↓
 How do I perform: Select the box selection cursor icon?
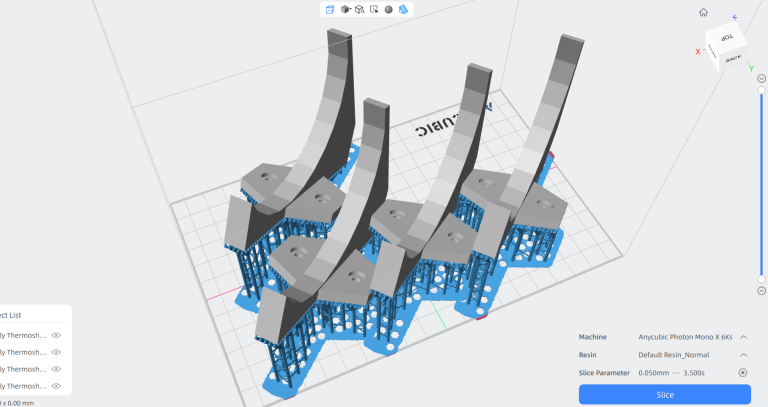click(x=373, y=10)
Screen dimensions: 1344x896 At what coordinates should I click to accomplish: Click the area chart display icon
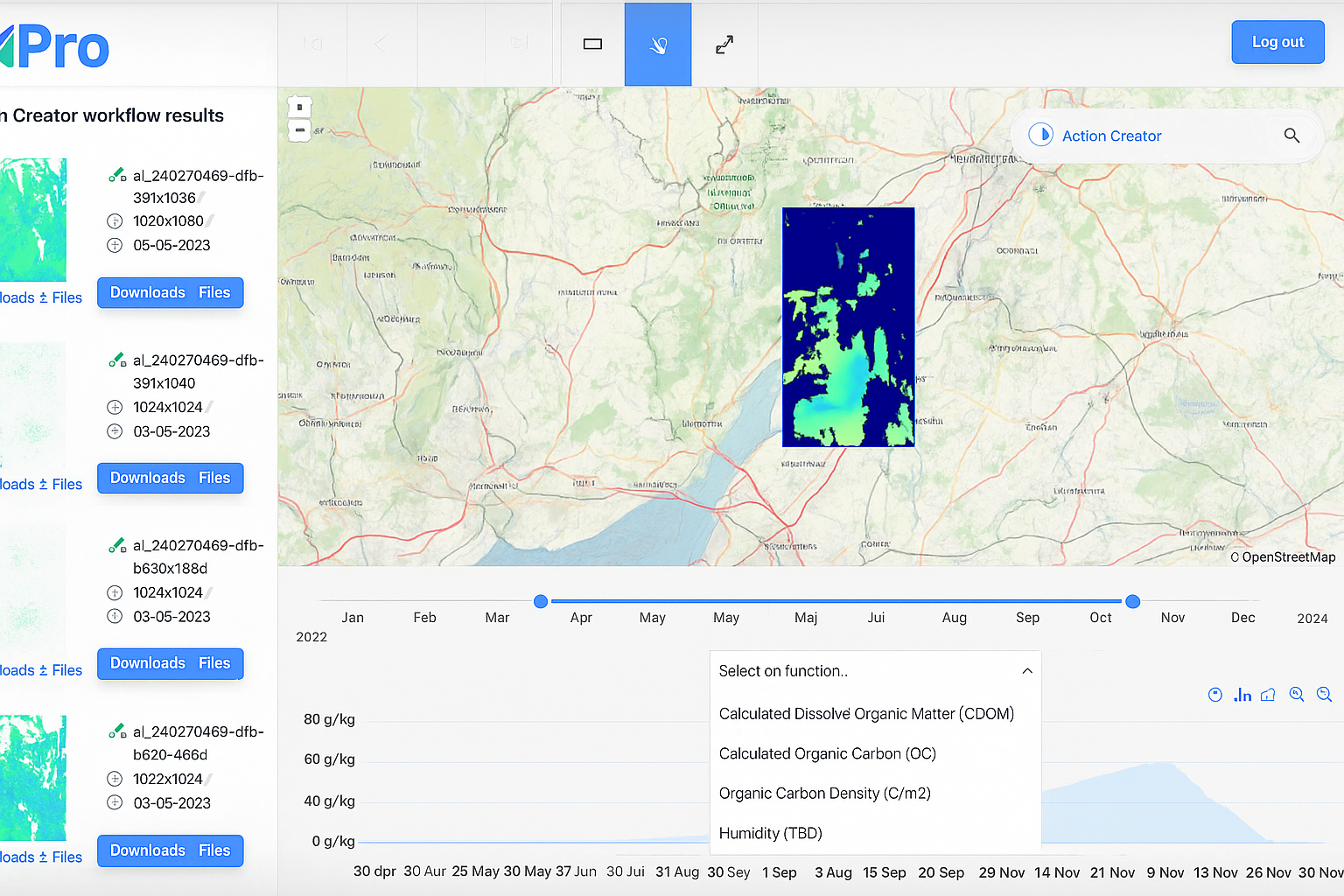tap(1268, 694)
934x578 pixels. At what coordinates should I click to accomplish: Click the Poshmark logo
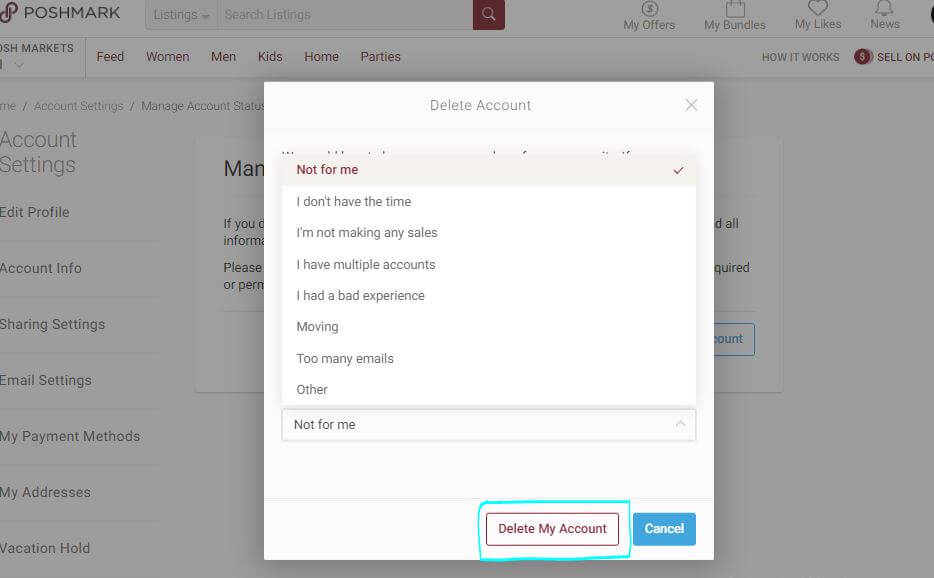(x=60, y=13)
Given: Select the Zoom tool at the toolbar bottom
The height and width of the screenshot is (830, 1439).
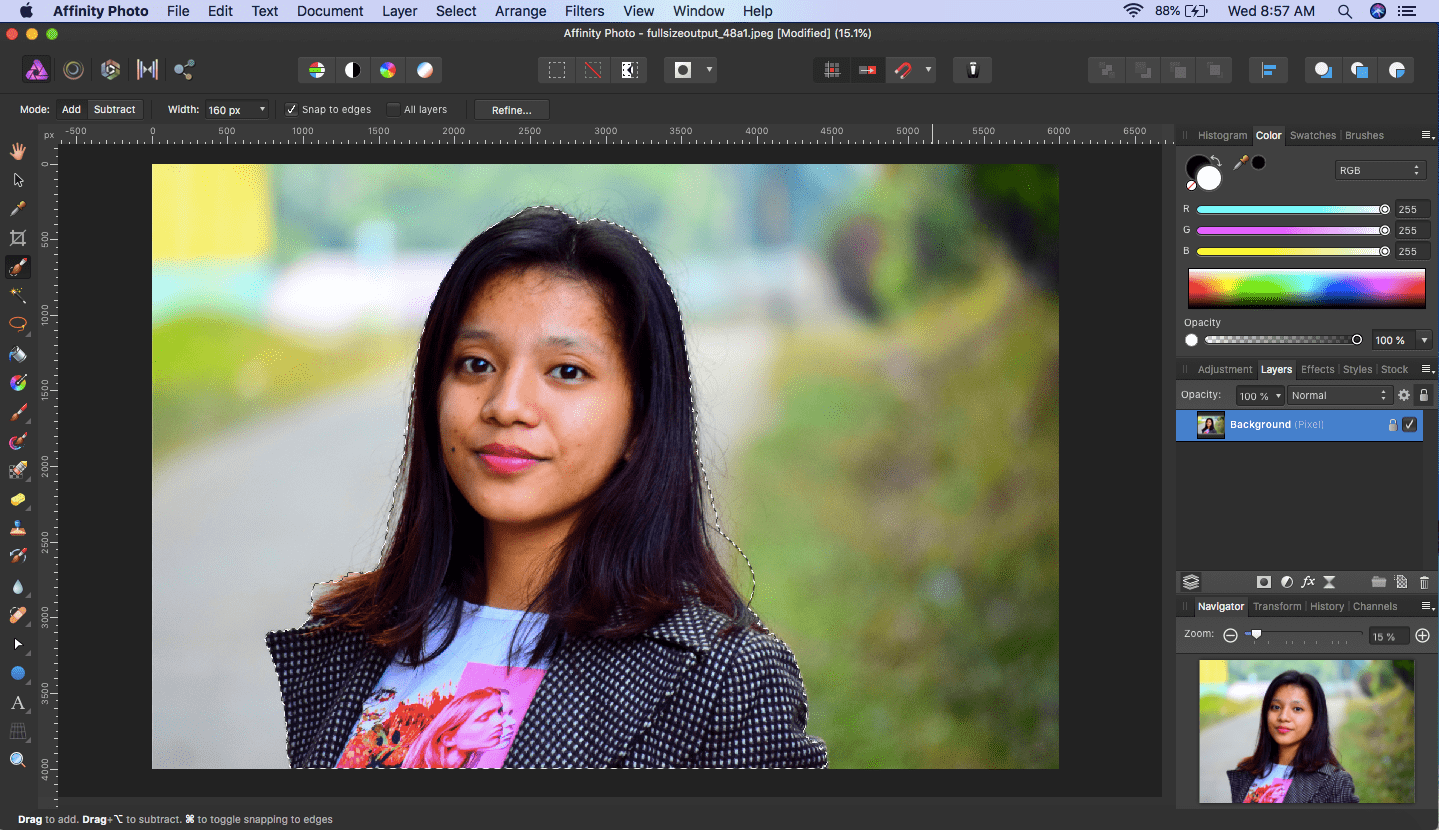Looking at the screenshot, I should point(17,759).
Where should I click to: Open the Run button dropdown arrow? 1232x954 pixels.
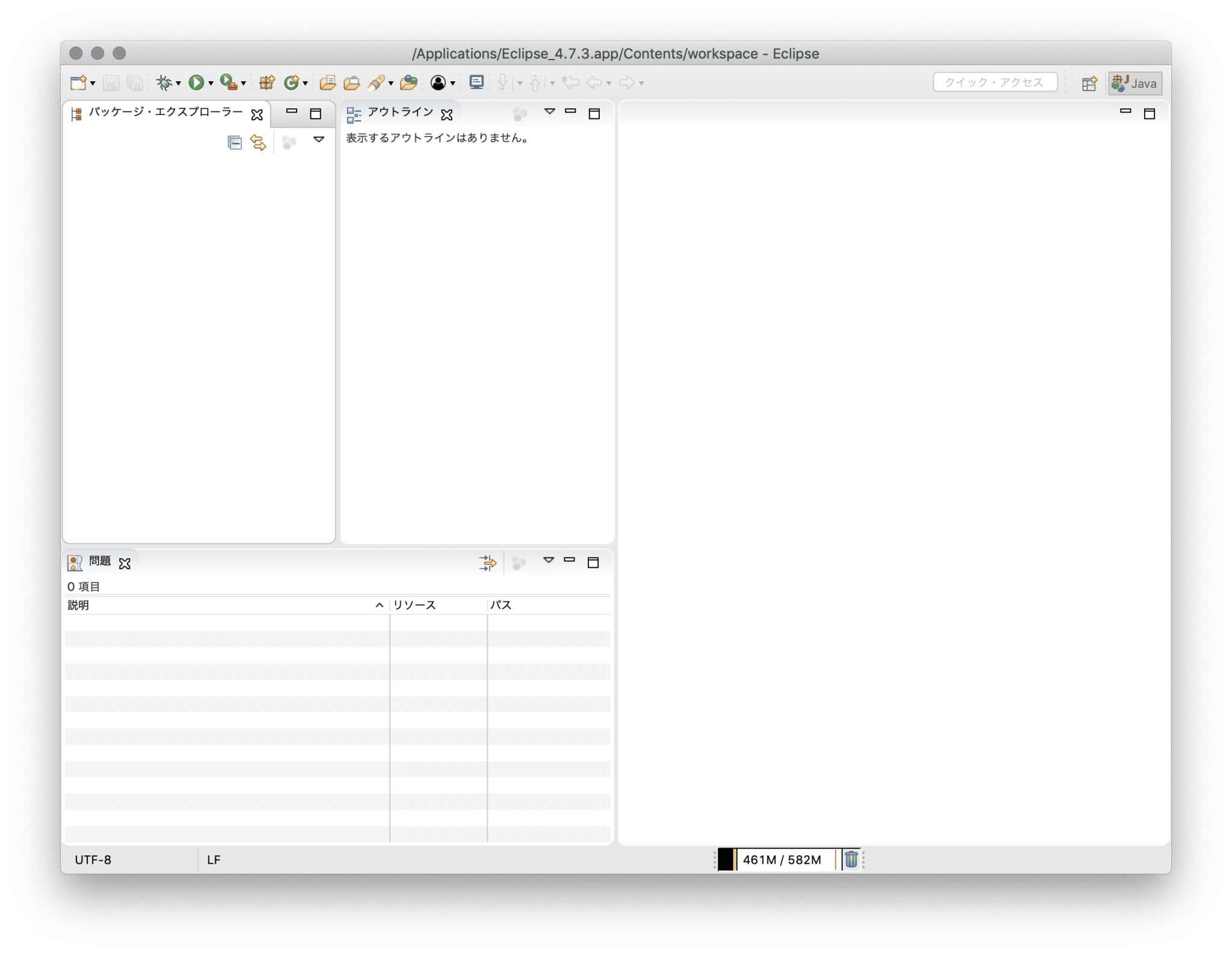coord(211,84)
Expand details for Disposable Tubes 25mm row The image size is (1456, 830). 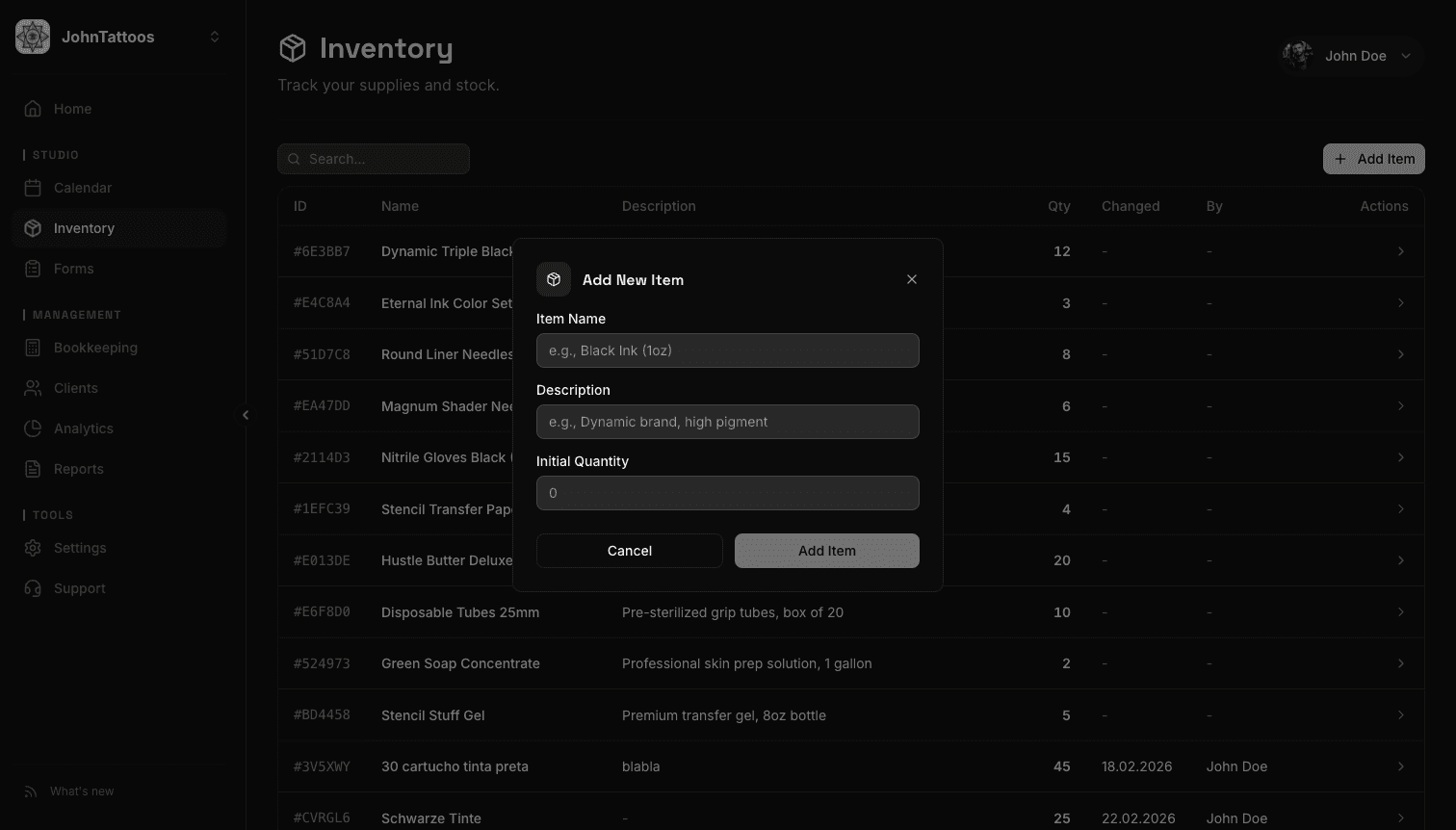click(1401, 611)
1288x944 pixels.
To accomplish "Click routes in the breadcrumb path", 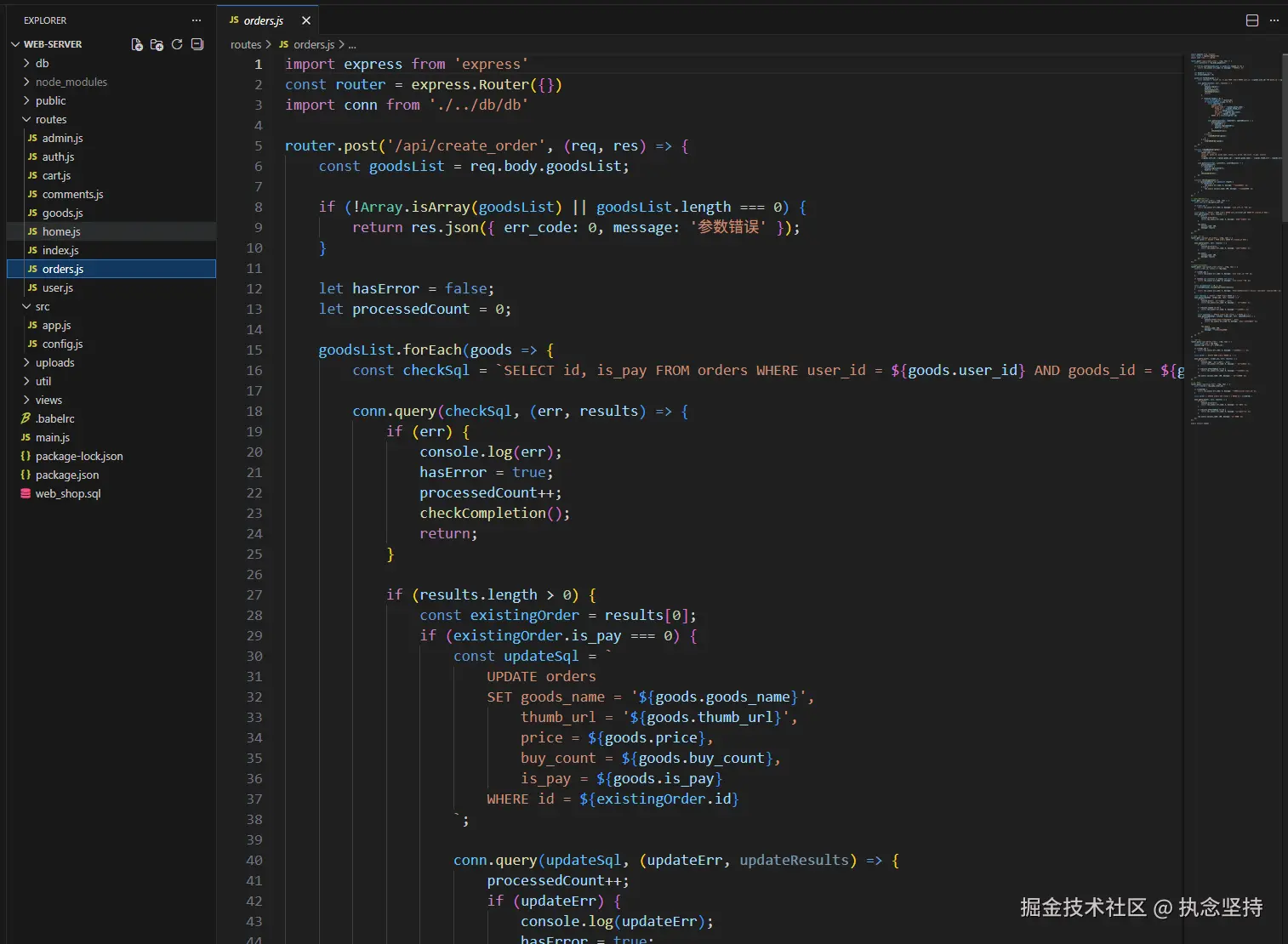I will [246, 44].
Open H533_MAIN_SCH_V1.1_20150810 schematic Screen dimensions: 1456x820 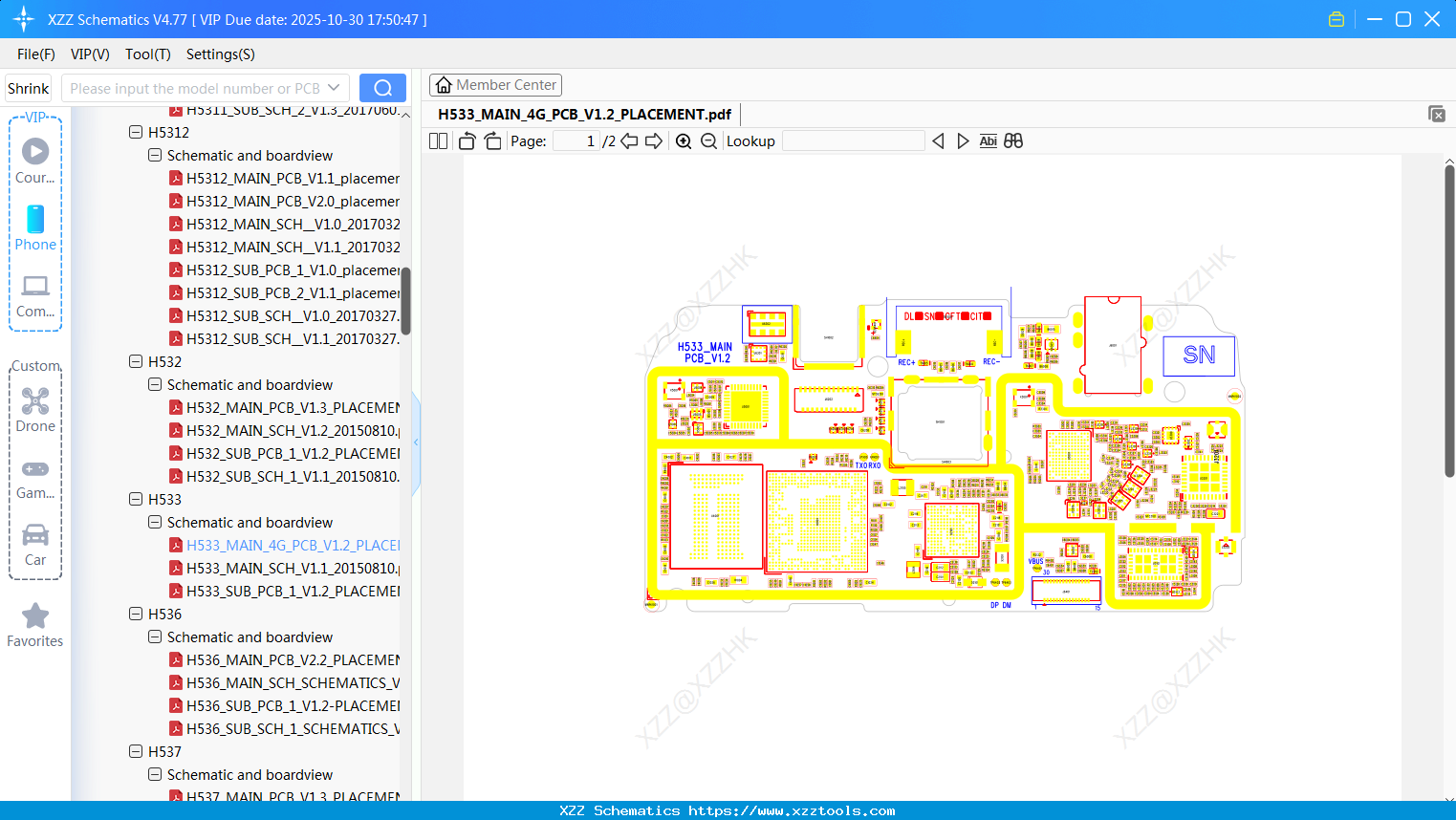pyautogui.click(x=287, y=568)
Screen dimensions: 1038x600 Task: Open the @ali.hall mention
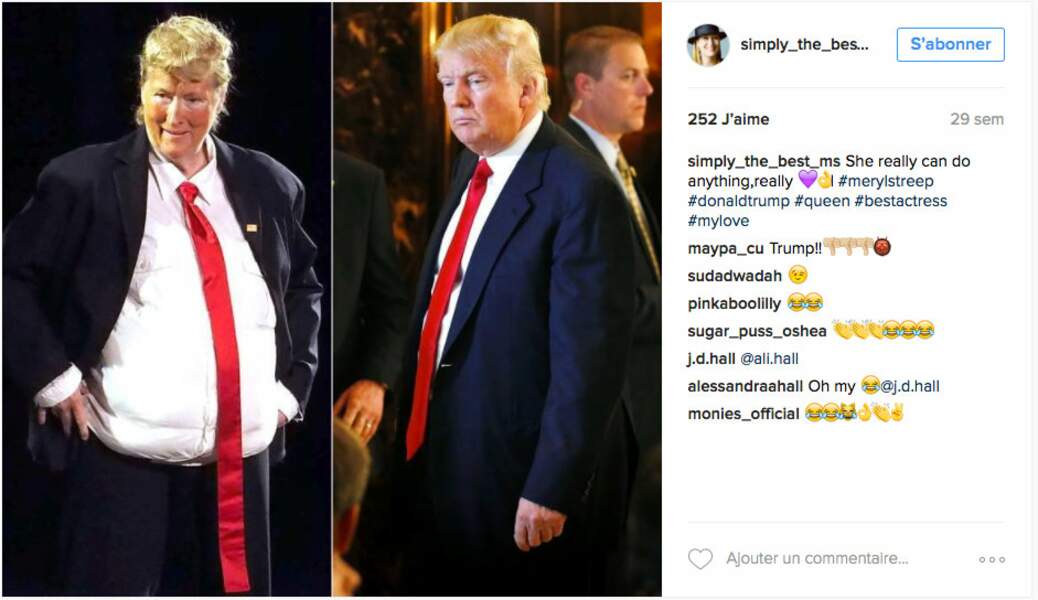tap(769, 358)
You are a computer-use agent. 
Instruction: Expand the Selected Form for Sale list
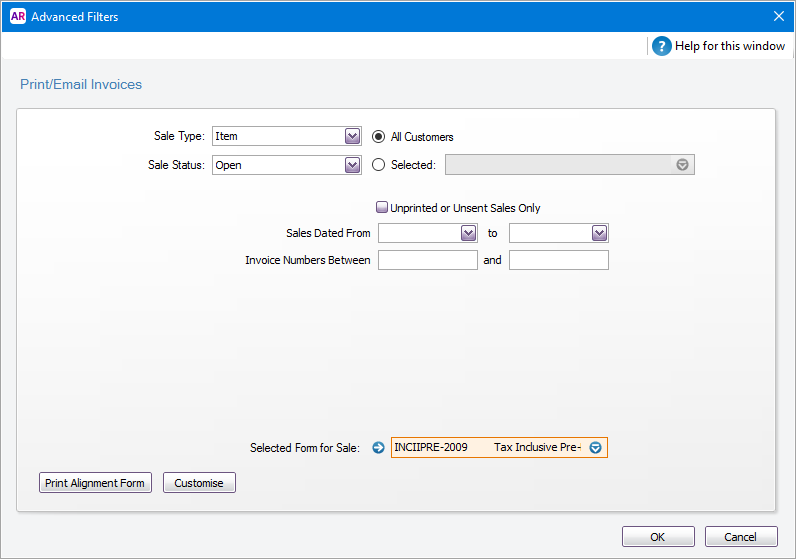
↑
Return the part of the entries that opens with the line containing "You are a computer-use agent." and runs through the end of the entries, copied word for word, with the pictures left out.

Task output>
You are a computer-use agent. 
Instruction: Expand the Selected Form for Sale list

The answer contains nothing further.